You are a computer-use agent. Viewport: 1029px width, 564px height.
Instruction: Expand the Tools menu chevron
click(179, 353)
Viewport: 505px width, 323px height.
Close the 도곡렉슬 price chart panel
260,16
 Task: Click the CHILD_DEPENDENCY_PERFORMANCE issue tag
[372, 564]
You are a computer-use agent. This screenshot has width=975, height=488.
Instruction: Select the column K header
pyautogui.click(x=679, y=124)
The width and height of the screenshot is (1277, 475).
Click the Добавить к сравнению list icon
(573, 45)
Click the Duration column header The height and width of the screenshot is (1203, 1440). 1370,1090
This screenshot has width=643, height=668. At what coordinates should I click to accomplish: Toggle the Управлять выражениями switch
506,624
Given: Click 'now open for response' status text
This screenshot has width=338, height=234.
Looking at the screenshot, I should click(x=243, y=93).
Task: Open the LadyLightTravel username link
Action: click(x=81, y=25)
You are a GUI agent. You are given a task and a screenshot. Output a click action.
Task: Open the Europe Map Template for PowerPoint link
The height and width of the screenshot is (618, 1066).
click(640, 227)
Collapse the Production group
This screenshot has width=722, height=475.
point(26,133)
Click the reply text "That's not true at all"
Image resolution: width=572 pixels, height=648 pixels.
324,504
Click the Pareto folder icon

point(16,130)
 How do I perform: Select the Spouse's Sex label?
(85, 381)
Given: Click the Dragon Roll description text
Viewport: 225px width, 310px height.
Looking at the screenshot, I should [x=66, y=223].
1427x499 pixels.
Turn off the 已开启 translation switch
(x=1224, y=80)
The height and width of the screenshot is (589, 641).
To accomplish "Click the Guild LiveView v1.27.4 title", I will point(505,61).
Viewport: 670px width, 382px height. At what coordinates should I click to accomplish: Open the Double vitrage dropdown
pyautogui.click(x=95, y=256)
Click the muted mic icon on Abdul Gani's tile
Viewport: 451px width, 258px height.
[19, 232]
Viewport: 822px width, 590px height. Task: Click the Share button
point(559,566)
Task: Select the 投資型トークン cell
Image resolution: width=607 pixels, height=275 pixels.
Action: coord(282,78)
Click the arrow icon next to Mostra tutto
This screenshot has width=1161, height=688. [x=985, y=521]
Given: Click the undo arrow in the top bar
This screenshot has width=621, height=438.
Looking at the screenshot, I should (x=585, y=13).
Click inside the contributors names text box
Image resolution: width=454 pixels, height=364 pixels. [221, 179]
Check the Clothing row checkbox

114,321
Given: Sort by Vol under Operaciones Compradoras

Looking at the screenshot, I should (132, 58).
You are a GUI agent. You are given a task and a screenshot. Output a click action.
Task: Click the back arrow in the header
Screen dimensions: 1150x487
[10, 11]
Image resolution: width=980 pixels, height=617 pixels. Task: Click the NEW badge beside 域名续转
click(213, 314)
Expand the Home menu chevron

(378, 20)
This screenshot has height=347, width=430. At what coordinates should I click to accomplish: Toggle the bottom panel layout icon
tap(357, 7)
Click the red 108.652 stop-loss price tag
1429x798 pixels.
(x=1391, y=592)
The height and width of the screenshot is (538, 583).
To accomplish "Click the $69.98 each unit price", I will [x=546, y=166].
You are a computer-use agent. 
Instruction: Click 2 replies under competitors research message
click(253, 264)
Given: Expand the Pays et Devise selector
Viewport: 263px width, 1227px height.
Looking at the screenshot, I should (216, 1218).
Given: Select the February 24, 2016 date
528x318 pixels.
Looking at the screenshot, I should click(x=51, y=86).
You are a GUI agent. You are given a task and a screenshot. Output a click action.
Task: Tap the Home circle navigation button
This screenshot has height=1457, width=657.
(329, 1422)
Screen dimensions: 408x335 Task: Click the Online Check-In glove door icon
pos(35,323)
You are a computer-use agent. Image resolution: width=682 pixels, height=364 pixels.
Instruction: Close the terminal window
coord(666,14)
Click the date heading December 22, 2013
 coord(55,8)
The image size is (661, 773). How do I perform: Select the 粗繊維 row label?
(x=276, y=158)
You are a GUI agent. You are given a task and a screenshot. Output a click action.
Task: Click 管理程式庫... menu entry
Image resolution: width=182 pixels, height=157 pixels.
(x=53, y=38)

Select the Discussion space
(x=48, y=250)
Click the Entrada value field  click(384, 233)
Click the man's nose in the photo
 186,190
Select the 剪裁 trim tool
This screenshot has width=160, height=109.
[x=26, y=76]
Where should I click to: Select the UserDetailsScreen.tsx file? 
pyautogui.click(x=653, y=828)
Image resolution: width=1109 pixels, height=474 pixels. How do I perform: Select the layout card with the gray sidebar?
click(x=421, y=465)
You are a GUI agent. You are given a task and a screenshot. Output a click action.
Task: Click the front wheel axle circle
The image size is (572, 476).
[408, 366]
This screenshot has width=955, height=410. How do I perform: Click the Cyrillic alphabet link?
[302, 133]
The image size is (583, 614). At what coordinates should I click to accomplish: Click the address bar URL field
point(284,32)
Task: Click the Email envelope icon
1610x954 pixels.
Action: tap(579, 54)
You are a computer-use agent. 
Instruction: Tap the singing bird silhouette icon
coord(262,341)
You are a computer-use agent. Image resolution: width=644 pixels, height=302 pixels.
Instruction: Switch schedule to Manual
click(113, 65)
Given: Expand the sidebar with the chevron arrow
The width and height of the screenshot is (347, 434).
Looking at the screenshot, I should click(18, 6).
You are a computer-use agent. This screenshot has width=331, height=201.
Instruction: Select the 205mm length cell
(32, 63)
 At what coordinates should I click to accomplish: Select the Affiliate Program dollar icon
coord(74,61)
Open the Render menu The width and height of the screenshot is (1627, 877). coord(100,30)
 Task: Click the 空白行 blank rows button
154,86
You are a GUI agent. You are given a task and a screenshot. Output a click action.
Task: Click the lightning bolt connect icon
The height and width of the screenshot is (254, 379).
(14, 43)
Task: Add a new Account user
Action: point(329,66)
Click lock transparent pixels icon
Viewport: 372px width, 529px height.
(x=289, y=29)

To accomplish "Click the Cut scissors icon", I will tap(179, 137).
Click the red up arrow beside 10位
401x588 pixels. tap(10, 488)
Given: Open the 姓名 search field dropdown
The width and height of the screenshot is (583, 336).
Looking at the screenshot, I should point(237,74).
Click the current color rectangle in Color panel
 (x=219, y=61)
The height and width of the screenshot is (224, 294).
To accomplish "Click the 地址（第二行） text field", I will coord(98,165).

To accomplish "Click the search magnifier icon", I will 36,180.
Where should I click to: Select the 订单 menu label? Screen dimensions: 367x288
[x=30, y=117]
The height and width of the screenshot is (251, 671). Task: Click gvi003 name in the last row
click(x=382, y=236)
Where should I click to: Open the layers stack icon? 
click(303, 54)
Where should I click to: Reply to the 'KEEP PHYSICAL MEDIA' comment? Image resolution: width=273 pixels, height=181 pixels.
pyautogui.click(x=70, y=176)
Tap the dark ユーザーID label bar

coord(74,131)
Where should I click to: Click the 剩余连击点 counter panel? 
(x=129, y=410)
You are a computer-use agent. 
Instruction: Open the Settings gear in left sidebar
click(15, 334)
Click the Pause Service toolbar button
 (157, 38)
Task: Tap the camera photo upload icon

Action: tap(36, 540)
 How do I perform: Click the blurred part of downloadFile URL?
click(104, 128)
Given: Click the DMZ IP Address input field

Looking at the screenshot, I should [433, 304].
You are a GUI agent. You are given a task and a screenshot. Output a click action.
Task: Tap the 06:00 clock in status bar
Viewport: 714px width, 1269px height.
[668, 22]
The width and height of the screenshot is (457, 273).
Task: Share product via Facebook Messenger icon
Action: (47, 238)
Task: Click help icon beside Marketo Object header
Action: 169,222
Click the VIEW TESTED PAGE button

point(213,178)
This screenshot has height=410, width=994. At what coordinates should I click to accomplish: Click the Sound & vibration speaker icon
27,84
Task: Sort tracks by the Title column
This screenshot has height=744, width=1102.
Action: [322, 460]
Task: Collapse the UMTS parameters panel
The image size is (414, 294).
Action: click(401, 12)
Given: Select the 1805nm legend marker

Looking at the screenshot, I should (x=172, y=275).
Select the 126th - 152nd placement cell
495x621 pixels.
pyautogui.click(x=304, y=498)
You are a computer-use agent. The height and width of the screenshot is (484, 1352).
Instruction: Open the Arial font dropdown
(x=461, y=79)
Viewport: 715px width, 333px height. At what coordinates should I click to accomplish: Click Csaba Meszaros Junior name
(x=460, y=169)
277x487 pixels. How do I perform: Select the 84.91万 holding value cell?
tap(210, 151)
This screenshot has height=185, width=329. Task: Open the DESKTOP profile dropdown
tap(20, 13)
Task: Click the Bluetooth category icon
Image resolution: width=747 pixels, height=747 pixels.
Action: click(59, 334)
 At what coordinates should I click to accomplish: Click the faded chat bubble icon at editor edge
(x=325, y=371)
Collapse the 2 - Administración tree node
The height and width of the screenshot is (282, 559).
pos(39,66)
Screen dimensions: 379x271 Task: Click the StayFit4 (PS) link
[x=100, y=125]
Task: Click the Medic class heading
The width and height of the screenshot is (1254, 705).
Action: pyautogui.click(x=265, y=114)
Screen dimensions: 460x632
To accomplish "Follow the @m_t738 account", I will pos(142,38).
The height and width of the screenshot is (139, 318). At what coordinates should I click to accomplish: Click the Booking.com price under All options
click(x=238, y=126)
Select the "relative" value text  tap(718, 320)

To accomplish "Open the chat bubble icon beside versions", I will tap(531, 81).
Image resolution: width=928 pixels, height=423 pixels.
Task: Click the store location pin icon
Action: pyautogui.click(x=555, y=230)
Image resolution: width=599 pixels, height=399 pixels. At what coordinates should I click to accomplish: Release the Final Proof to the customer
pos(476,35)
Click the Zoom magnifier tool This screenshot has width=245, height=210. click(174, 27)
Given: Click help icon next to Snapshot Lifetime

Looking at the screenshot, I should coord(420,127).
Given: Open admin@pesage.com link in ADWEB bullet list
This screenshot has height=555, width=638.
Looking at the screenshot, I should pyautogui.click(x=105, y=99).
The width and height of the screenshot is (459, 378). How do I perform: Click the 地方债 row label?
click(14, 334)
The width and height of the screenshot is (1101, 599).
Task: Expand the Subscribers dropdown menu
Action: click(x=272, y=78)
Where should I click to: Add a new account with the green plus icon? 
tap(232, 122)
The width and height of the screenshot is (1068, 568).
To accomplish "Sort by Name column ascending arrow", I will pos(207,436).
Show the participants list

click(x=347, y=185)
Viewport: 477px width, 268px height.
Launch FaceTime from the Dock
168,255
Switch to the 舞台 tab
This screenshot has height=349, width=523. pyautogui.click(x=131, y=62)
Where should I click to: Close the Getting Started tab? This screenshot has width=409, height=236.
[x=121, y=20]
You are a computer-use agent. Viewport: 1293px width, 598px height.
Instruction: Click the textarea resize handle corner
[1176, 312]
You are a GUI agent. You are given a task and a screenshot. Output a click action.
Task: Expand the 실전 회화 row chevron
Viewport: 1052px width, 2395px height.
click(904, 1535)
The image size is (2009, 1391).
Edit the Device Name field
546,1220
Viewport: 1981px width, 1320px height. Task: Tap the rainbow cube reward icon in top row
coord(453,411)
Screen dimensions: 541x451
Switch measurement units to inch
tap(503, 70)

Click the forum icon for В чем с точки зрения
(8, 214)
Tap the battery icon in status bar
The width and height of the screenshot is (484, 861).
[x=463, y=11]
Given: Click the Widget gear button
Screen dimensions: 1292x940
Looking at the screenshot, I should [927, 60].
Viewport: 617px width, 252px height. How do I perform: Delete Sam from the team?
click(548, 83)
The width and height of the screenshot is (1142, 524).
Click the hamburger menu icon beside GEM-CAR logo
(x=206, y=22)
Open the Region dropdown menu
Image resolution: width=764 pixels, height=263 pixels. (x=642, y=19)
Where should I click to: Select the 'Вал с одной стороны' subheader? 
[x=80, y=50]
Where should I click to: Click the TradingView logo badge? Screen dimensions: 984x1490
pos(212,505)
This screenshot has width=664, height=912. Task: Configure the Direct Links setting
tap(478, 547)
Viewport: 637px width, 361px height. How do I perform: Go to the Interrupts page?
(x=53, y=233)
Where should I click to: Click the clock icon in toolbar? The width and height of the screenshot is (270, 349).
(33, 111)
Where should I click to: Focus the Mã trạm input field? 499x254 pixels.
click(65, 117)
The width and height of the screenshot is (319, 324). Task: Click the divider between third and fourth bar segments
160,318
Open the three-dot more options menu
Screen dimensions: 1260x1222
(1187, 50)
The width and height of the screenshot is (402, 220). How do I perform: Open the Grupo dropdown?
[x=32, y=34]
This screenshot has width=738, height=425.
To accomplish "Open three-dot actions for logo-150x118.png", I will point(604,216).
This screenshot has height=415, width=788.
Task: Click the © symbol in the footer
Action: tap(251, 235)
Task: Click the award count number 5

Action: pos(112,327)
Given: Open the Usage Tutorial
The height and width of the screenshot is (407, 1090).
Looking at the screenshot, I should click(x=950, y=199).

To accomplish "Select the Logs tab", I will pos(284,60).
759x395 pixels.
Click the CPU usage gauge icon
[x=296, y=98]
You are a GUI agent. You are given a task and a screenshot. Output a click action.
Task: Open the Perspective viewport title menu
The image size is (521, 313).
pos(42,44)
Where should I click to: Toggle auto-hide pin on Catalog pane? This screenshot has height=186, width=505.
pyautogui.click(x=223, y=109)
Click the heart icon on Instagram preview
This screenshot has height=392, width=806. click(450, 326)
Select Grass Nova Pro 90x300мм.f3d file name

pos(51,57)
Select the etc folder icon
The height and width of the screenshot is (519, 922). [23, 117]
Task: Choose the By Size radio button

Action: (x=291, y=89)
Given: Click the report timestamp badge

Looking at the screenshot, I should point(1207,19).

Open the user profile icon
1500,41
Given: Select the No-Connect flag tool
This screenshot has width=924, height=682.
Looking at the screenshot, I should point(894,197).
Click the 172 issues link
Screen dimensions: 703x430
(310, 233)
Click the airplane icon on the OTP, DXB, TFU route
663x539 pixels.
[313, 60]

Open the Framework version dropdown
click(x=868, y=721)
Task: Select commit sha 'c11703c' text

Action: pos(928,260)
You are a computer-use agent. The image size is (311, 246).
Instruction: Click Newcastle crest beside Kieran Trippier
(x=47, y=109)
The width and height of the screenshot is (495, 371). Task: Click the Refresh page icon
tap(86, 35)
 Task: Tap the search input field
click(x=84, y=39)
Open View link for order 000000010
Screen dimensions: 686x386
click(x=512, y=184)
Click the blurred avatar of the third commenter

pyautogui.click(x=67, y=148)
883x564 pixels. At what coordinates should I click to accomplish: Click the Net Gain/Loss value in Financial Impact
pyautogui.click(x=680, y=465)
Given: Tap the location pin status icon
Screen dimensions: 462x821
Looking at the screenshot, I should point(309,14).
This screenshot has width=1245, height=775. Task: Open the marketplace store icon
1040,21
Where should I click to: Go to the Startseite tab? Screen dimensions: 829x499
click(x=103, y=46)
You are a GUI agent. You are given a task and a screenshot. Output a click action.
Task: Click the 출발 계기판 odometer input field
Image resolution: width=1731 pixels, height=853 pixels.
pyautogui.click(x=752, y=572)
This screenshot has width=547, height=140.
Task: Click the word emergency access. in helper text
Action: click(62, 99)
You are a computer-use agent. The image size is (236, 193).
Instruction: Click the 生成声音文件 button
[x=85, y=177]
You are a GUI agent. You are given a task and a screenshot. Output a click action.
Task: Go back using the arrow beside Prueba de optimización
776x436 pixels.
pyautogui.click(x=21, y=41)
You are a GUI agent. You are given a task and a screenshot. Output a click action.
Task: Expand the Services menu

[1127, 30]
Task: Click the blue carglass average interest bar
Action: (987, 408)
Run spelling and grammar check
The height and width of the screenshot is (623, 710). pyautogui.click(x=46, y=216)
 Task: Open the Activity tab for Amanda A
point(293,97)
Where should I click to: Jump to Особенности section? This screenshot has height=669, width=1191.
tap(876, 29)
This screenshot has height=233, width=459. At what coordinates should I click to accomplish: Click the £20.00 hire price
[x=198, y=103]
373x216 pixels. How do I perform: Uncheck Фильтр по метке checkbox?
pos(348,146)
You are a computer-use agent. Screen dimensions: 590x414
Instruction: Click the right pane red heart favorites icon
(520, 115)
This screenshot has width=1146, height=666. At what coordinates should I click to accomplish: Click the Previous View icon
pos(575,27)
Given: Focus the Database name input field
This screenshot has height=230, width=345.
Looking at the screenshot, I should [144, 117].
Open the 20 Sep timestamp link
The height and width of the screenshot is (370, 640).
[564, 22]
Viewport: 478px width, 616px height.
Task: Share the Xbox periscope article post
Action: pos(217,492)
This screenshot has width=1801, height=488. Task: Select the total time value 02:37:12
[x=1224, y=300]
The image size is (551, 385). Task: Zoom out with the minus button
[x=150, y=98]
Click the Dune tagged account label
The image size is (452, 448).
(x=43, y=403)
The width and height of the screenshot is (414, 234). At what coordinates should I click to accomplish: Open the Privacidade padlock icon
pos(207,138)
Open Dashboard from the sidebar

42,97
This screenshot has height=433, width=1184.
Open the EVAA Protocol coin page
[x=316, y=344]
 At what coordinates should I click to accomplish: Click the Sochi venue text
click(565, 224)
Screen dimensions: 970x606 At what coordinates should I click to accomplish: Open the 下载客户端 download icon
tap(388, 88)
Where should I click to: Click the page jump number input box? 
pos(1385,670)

--

What you need to do:
Copy out the range of lines above starting at the line with "Click the Добавить к сравнению list icon" and ending at the line with "Click the reply", exactly and including both.

Output of the exercise:
Click the Добавить к сравнению list icon
(573, 45)
Click the Duration column header The height and width of the screenshot is (1203, 1440). 1370,1090
This screenshot has width=643, height=668. At what coordinates should I click to accomplish: Toggle the Управлять выражениями switch
506,624
Given: Click 'now open for response' status text
This screenshot has width=338, height=234.
Looking at the screenshot, I should click(x=243, y=93).
Task: Open the LadyLightTravel username link
Action: click(x=81, y=25)
You are a GUI agent. You are given a task and a screenshot. Output a click action.
Task: Open the Europe Map Template for PowerPoint link
The height and width of the screenshot is (618, 1066).
click(640, 227)
Collapse the Production group
This screenshot has width=722, height=475.
point(26,133)
Click the reply text "That's not true at all"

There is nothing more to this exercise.